TBP-1 is a downstream target of MDM2 activation.
A: U2OS cells were either transfected (lanes +) or untransfected (lanes −) with the MDM2 expression plasmid. 24 hrs after transfection cell extract was prepared and subjected either to immunoprecipitation with anti-TBP-1 antibody where indicated or, with anti-GFP antibody as negative control. Cell extracts were also incubated with protein A-agarose as control, where indicated. Immunoprecipitated extracts were analyzed by Western Blot with anti-MDM2 or anti-TBP-1 antibody.
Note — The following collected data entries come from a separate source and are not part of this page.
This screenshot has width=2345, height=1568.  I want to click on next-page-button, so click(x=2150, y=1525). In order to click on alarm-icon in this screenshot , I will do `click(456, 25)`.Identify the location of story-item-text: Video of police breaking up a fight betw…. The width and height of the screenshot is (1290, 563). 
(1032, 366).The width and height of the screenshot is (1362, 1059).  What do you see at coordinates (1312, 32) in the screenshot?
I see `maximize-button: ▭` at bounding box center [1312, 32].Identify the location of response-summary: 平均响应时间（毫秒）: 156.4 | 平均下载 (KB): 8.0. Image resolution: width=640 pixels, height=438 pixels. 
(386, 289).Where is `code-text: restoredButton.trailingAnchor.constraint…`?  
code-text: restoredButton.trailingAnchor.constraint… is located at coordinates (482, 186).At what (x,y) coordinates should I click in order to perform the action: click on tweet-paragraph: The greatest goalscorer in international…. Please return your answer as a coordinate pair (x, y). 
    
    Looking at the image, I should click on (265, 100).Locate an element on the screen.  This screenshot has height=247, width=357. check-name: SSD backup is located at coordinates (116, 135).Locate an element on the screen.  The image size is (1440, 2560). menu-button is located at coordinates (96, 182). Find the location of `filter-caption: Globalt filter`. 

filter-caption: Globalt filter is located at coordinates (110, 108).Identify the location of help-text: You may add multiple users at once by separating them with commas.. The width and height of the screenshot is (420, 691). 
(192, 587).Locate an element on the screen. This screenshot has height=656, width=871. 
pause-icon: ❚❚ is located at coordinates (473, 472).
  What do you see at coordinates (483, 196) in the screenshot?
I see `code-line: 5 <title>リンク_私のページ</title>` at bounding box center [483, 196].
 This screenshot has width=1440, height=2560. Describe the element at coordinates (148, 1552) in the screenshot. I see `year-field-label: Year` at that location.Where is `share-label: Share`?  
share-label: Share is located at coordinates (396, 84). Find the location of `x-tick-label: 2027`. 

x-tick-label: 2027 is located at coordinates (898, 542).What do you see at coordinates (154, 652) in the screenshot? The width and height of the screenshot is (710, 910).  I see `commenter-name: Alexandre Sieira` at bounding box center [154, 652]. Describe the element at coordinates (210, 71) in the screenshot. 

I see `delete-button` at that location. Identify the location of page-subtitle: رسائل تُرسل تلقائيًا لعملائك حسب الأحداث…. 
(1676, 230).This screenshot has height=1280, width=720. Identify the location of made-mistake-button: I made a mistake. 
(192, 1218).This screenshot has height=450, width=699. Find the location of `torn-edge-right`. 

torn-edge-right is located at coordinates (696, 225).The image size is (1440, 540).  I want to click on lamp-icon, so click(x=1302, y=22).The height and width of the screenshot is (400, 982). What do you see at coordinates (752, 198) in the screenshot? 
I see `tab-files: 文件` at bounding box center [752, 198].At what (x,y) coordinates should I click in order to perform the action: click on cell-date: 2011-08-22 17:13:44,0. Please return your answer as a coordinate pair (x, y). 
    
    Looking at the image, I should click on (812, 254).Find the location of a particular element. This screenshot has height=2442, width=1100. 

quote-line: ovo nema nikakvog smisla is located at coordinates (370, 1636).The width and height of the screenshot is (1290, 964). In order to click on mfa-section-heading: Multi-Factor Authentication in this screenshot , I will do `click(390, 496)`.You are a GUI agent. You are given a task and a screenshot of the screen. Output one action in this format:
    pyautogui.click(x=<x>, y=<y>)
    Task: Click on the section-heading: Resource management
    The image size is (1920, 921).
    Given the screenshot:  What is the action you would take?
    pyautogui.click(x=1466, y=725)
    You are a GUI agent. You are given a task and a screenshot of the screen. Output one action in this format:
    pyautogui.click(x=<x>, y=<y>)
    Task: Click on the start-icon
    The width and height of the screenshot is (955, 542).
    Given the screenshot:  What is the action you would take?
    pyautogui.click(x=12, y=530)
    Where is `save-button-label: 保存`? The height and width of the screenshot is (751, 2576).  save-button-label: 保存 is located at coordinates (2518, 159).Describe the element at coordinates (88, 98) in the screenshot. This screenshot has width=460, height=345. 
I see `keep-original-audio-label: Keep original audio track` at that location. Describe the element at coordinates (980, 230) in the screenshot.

Aliquots of cell extracts were analyzed by Western Blot before immunoprecipitation (input). B: U2OS cells were either transfected (lanes +) or untransfected (lanes −) with the MDM2 expression plasmid. 24 hrs after transfection cell extract was prepared and subjected either to immunoprecipitation with anti-MDM2 antibody where indicated or, with anti-Flag antibody as negative control. Cell extracts were also incubated with protein A-agarose as control, where indicated. Immunoprecipitated extracts were analyzed by Western Blot with anti-MDM2 or anti-TBP-1 antibody. Aliquots of cell extracts were analyzed by Western Blot before immunoprecpitation (input). C: U2OS cells were transfected with TBP-1 expression plasmid and increasing amounts of MDM2 expression plasmid. After 24 hrs, cells were lysed and whole cell extracts probed with anti-TBP-1, anti-MDM2, and anti-actin, for loading control. D: U2OS cells were transfected with TBP-1 expression plasmid and increasing amounts of MDM2 expression plasmid. After 24 hrs cells were treated either with DMSO (first four lanes) or with 10 µM MG132 where indicated. Cell extracts were analyzed by Western Blot with anti-Xpress (to reveal transfected TBP-1), anti-MDM2, and anti-actin, for control. E: U2OS cells were transfected with TBP-1 expression plasmid and increasing amounts of either MDM2wt, MDM2S166A or MDM2S166A/S186A expression plasmids. After 24 hrs cells were lysed and whole cell extracts were analyzed by Western Blot with anti-Xpress (to reveal transfected TBP-1), anti-MDM2, and anti-actin, for control. F: U2OS cells were transfected with TBP-1 expression plasmid and increasing amounts of either MDM2wt, MDM21–441 or MDM2Δ150–230 expression plasmids. After 24 hrs cells were lysed and whole cell lysates analyzed by Western Blot with anti-Xpress (to reveal transfected TBP-1), anti-MDM2, and anti-actin, for control.